From this plant, a tea from dried flowers is obtained and changes color depending on what is added to the liquid, with the lemon juice turning it purple. In Thailand and Vietnam, this flower tea is commonly mixed with honey and lemon to increase acidity and turn the drink into a pink-purple color, to be made for a drink usually served after dinner or as a refreshment in hotels and spas. It is a typical local drink such as chamomile in other parts of the world. Tea is found in both hot and cold varieties.
More recently the flowers are used in a color changing gin.

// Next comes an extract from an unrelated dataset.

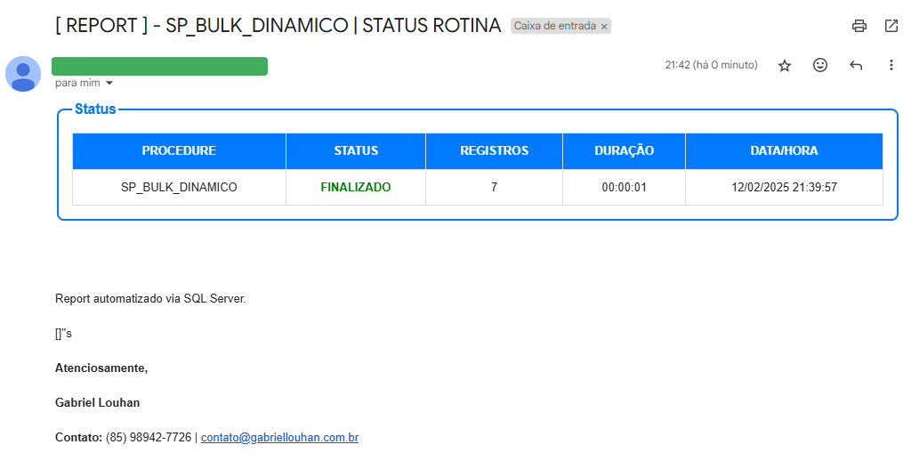903x461 pixels.
Task: Click the REGISTROS column header
Action: coord(494,151)
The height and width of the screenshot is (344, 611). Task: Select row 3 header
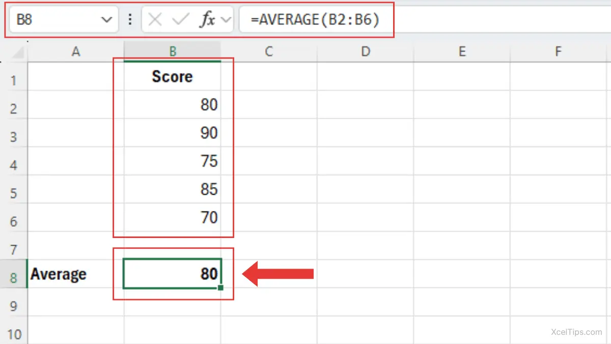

Bottled blue that turns pink when mixed with a carbonated mixer such as tonic water due to the change in pH. Since organic colors are not permanent, it is recommended to store this type of gin in a dark place to maintain the effect.
In traditional Ayurvedic medicine, various qualities are attributed to this plant including memory-enhancing, nootropic, anti-stress, anxiolytic, antidepressant, anticonvulsant, tranquilizing and sedative properties.
In traditional Chinese medicine, the plant has been attributed properties that affect female libido due to its appearance similar to the female reproductive organ.
The chemical compounds isolated from Clitoria ternatea include various triterpenoids, flavonols, glycosides, anthocyanins and steroids. Cyclic peptides, known as cliotides, were isolated from the thermostable fraction of the C. ternatea extract. In addition, the blue color of C. ternatea is the result of various anthocyanins, especially ternatins, polyacylated derivatives of 3,3 ‘, 5’-triglucoside delphinidin (Da-T).

Preparation Method –
The flowers of this plant are used both for making drinks and for medicinal purposes.
From these drinks similar to tea or even as a base for some gins are prepared.

Guido Bissanti

Sources
– Acta Plantarum – Flora of the Italian Regions.
– Wikipedia, the free encyclopedia.
– Useful Tropical Plants Database.
– Conti F., Abbate G., Alessandrini A., Blasi C. (edited by), 2005. An annotated checklist of the Italian vascular flora, Palombi Editore.
– Pignatti S., 1982. Flora of Italy, Edagricole, Bologna.
– Treben M., 2000. Health from the Lord’s Pharmacy, Advice and experiences with medicinal herbs, Ennsthaler Editore.

Warning: Pharmaceutical applications and alimurgical uses are indicated for informational purposes only, they do not represent in any way a medical prescription; we therefore decline all responsibility for their use for curative, aesthetic or food purposes.